[Given records]

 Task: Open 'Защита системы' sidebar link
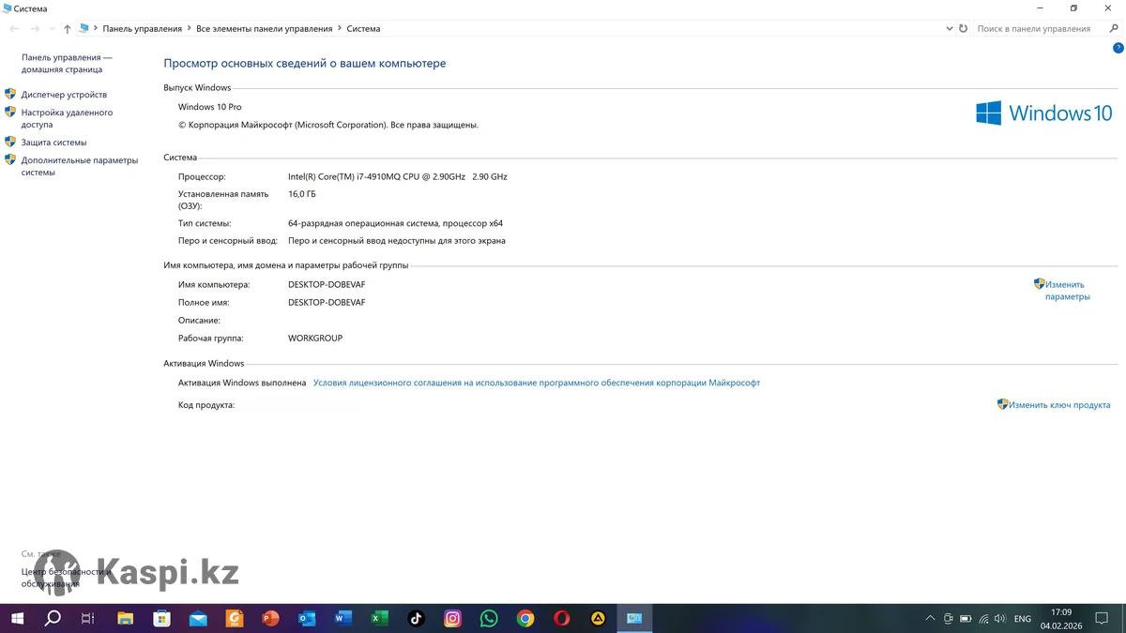pyautogui.click(x=53, y=143)
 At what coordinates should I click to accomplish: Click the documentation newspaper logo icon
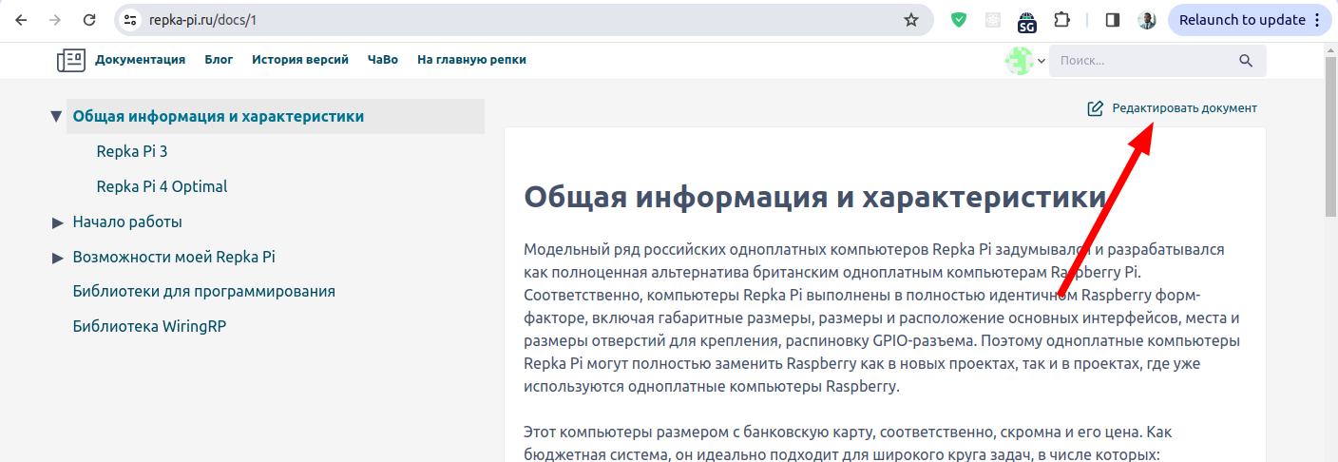(x=70, y=60)
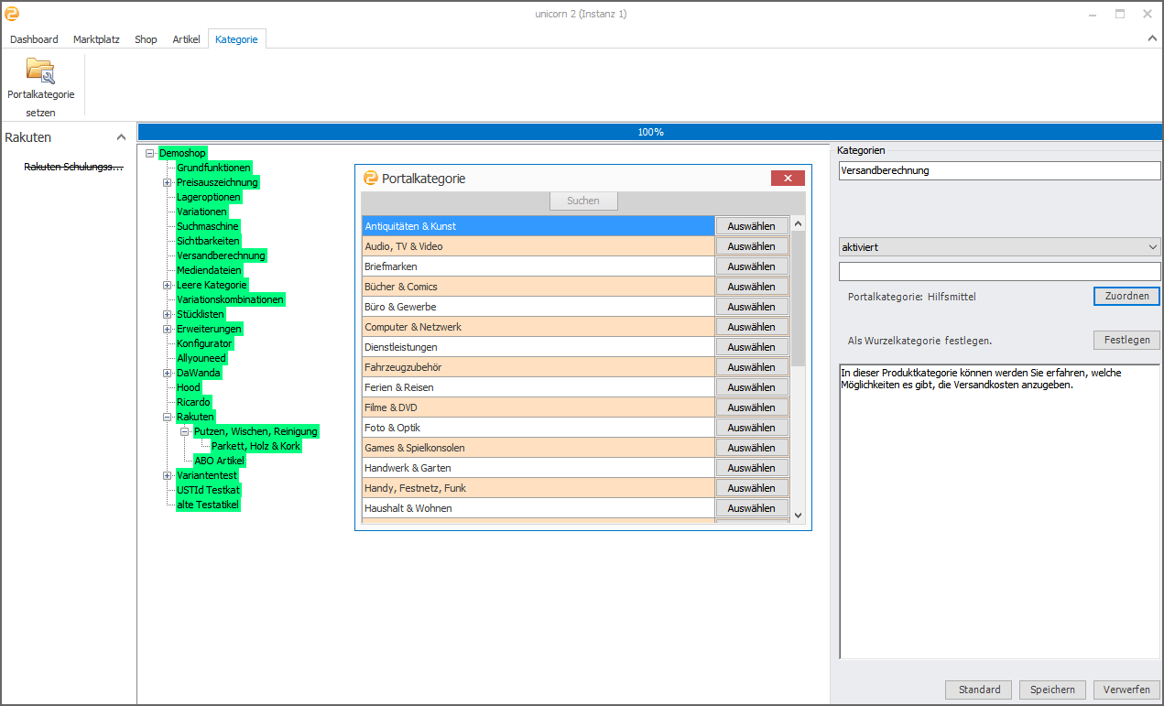Viewport: 1164px width, 706px height.
Task: Select the Filme & DVD list row
Action: [x=537, y=407]
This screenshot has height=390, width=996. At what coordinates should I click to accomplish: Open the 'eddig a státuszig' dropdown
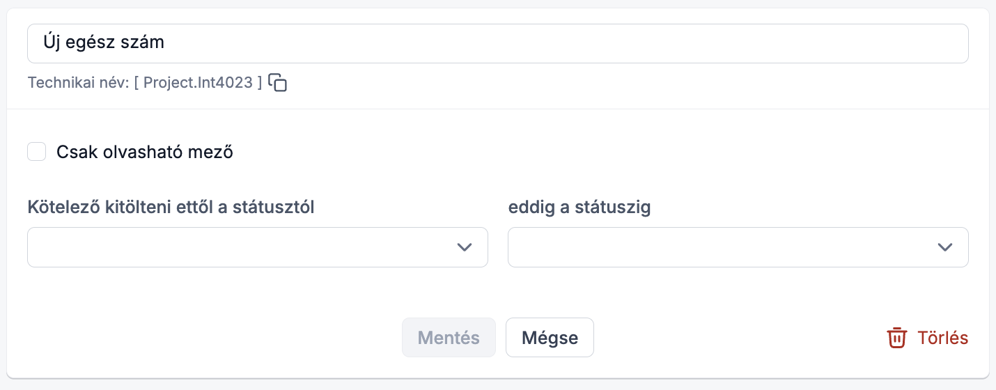pos(738,247)
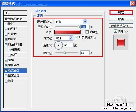Viewport: 136px width, 112px height.
Task: Toggle the 预览(V) preview checkbox
Action: click(115, 31)
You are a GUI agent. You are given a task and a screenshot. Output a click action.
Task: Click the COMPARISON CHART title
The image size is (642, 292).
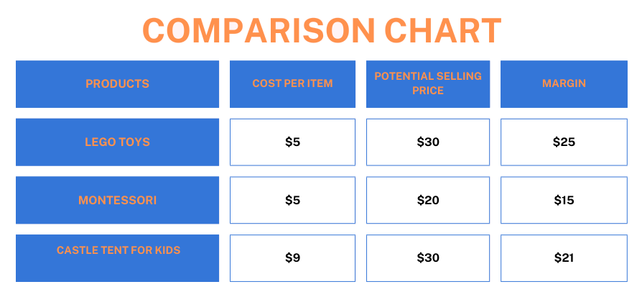(322, 31)
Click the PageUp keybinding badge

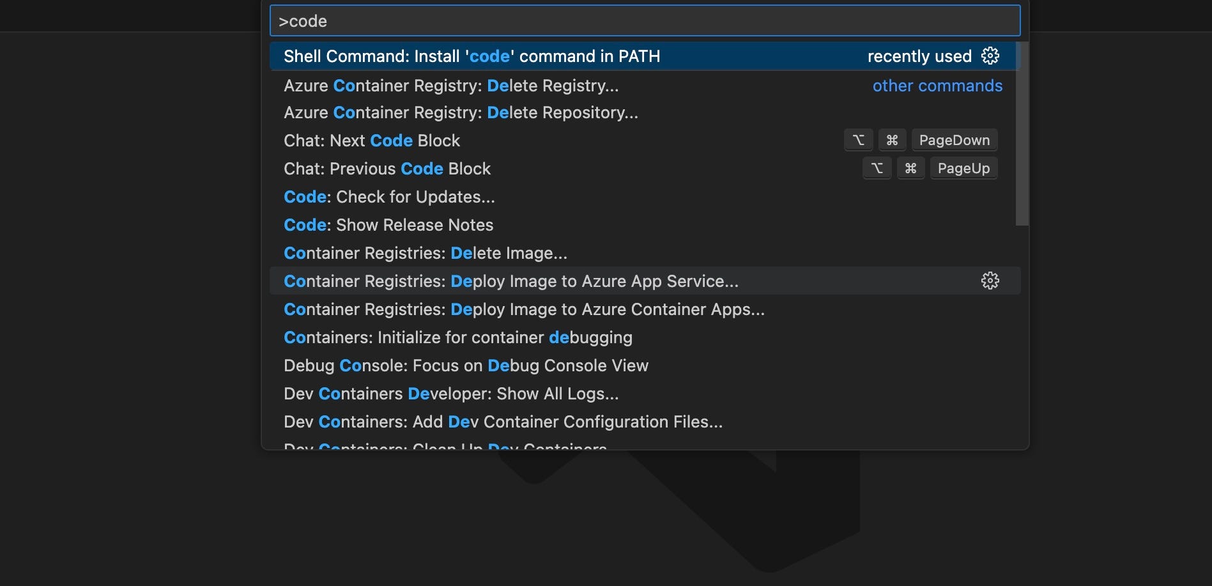click(963, 169)
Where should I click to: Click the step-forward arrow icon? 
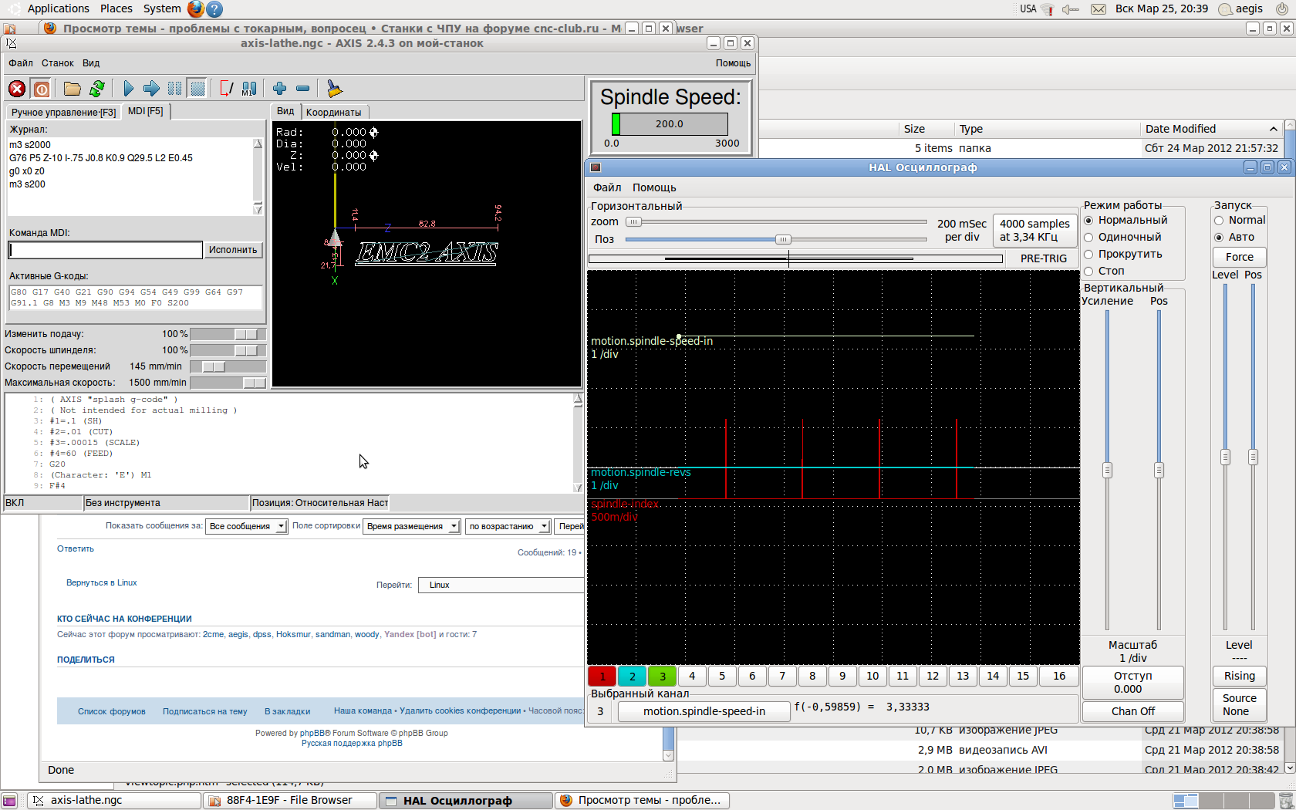(151, 89)
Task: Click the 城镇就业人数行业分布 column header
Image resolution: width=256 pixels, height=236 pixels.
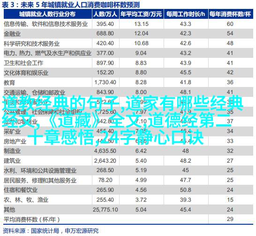Action: (47, 15)
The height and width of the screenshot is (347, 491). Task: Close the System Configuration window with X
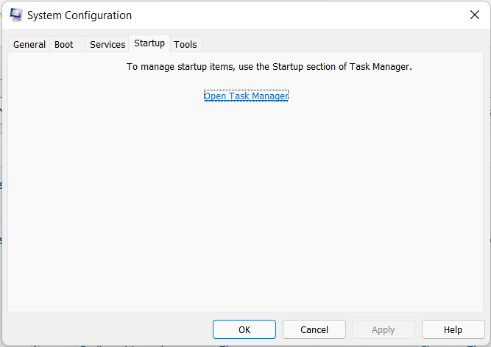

[Work to complete] Every line above gets copied exactly; none of the pictures do.

[Response to this task]
 Task: Open 'Защита системы' sidebar link
pyautogui.click(x=53, y=143)
 At what coordinates should I click to accomplish: Click the documentation newspaper logo icon
(x=70, y=60)
Viewport: 1164px width, 706px height.
Task: Select the Filme & DVD list row
Action: [x=537, y=407]
This screenshot has height=390, width=996. At what coordinates should I click to accomplish: Open the 'eddig a státuszig' dropdown
pos(738,247)
Viewport: 136px width, 112px height.
Task: Toggle the 预览(V) preview checkbox
Action: click(115, 31)
You are a GUI agent. You are given a task and a screenshot. Output a click action.
Task: Click the COMPARISON CHART title
The image size is (642, 292).
(322, 31)
Click the PageUp keybinding badge

click(963, 169)
Where should I click to: Click the step-forward arrow icon? 
(151, 89)
Task: Click the 城镇就业人数行业分布 column header
Image resolution: width=256 pixels, height=236 pixels.
Action: (47, 15)
The height and width of the screenshot is (347, 491). Task: Close the System Configuration window with X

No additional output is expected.